Mohammed al-Qahtani has been held at Guantanamo for 18 years but never charged because a Pentagon legal official determined he had been tortured at the U.S. base in Cuba.
Lawyers for al-Qahtani say he has suffered from mental illness, including schizophrenia, since childhood and should be returned home to Saudi Arabia for psychiatric confinement and treatment. The government opposes repatriation and says he can be treated at Guantanamo.
On Friday, U.S. District Judge Rosemary Collyer directed the government to set up a Mixed Medical Commission.
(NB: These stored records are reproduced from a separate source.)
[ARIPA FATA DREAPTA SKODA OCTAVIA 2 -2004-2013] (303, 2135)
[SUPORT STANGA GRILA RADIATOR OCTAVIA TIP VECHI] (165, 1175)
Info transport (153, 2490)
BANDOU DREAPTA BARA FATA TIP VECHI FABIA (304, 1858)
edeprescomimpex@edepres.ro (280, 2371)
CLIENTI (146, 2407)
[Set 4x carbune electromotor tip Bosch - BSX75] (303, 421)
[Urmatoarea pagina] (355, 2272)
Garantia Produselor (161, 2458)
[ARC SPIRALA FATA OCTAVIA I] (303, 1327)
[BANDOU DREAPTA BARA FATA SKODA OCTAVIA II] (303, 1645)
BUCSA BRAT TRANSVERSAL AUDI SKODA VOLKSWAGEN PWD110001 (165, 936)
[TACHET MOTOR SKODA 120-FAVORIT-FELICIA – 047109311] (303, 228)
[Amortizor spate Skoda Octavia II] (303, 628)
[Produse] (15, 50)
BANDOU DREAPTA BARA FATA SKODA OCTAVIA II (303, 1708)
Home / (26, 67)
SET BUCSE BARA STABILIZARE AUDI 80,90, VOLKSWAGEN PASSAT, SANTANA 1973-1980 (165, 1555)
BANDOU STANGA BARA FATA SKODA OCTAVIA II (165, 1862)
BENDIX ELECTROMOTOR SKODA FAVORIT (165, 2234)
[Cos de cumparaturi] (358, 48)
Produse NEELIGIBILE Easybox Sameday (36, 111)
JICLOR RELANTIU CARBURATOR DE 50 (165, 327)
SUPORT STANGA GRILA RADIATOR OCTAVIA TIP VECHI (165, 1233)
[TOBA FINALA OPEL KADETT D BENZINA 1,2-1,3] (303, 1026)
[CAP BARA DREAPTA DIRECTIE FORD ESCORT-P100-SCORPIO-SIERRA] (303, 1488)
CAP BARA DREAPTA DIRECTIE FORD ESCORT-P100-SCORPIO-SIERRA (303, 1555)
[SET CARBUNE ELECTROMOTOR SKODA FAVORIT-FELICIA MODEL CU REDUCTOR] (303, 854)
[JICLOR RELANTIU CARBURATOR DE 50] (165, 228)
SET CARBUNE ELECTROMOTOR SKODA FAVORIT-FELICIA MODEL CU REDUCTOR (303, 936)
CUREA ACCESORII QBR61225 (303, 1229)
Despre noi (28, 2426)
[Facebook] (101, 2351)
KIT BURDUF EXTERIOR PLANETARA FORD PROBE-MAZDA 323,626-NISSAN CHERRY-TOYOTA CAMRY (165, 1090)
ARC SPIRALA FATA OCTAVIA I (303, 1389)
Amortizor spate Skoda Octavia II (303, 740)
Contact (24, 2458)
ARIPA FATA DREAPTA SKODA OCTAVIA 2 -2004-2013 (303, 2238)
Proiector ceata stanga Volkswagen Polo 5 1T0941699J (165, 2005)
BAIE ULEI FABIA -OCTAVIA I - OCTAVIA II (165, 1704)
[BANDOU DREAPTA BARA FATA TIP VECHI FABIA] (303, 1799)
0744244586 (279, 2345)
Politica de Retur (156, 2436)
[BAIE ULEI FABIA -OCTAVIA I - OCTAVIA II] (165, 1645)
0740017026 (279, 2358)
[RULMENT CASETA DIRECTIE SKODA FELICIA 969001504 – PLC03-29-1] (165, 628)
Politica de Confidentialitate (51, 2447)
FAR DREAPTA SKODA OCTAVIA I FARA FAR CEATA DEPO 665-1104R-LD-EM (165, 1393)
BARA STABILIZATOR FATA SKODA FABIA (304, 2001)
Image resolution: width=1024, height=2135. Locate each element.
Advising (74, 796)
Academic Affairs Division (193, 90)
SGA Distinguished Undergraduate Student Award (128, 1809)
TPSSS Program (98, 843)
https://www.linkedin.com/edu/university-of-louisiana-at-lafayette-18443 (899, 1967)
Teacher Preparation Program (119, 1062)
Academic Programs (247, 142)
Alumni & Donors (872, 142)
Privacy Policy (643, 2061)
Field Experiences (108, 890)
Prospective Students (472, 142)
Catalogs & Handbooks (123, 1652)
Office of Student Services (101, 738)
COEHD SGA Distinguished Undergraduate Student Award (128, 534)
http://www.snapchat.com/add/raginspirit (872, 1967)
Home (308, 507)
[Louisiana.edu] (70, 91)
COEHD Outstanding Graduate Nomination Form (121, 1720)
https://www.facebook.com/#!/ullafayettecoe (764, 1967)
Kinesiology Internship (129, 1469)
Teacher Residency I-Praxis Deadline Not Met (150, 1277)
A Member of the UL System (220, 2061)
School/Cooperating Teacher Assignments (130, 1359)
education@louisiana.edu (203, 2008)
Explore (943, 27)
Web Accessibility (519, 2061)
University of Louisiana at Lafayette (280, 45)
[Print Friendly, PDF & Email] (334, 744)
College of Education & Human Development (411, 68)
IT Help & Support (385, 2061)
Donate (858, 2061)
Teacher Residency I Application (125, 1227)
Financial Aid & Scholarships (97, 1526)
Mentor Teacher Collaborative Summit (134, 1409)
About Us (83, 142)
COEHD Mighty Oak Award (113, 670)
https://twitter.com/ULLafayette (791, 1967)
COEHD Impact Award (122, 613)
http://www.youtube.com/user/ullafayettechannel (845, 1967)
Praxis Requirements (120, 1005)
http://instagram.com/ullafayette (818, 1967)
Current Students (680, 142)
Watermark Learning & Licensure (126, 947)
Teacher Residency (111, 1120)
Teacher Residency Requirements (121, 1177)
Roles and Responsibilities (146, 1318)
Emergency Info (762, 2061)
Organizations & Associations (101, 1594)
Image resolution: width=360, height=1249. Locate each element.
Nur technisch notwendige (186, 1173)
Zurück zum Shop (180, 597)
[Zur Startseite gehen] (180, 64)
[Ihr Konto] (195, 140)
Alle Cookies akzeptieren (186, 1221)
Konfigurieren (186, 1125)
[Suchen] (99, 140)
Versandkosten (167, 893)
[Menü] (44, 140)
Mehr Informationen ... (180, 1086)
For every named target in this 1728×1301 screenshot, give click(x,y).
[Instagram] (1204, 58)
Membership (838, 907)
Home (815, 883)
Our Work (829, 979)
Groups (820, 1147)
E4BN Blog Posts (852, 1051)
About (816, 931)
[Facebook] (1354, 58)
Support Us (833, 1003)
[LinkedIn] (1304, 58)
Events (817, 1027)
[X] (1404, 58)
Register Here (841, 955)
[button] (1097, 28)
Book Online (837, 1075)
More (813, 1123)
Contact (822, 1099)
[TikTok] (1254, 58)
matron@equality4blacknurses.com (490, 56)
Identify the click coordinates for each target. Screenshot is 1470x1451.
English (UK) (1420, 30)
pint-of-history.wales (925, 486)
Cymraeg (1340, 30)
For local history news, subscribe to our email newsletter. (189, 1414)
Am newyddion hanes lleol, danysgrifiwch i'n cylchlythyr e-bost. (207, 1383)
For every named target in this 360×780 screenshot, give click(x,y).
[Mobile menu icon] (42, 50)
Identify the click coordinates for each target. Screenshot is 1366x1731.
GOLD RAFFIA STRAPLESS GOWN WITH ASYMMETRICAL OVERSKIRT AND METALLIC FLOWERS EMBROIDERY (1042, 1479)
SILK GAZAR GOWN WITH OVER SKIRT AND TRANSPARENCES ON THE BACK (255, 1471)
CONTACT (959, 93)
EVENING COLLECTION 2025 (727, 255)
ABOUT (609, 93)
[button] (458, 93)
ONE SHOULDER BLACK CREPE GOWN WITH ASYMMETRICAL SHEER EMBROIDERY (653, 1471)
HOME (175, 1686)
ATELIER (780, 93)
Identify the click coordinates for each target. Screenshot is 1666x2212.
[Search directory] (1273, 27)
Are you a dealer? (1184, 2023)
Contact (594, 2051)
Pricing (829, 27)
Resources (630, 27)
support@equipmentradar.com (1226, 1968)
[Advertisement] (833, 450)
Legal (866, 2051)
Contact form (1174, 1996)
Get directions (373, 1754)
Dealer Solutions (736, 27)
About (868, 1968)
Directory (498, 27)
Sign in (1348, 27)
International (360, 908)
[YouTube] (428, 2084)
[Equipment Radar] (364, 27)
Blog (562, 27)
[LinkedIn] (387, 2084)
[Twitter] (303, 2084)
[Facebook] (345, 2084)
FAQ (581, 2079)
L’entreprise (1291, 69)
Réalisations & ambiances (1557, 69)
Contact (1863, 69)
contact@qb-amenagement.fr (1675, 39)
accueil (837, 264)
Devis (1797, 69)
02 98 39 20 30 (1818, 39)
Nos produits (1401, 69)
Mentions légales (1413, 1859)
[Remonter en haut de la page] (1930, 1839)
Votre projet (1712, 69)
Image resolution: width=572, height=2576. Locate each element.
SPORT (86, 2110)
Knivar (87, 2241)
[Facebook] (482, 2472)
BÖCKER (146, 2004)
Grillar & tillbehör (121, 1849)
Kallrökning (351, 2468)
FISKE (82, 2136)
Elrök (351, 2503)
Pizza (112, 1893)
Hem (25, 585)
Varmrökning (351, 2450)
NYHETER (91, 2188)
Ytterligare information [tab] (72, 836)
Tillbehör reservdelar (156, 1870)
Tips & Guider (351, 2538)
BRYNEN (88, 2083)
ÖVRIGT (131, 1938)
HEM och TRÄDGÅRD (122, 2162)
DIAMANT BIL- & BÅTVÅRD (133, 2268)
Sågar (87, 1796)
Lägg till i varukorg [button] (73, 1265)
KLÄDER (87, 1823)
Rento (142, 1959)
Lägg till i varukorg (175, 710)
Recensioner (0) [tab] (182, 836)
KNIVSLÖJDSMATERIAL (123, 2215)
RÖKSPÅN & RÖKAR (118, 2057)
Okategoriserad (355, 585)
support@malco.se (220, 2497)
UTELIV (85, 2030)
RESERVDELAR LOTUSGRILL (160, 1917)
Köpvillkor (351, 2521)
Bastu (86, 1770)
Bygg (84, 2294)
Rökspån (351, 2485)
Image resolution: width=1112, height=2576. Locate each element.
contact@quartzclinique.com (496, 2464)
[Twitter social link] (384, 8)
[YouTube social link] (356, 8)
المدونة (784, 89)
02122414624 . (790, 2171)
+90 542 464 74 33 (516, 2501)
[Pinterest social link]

It would consist of an American military doctor along with two physicians from a neutral third country to determine if his condition meets the standard for required medical repatriation according to Army regulations governing the treatment of prisoners of war under the Geneva Conventions.
It would be the first time such a commission has been ordered at Guantanamo but Shayana Kadidal, an attorney for the 45-year-old prisoner, said a similar process was used for thousands of captured German troops during World War II.
“It is something that is part of the traditional make up of military detention,” Kadidal said. “It’s not something novel. It’s in the Army’s own regs.”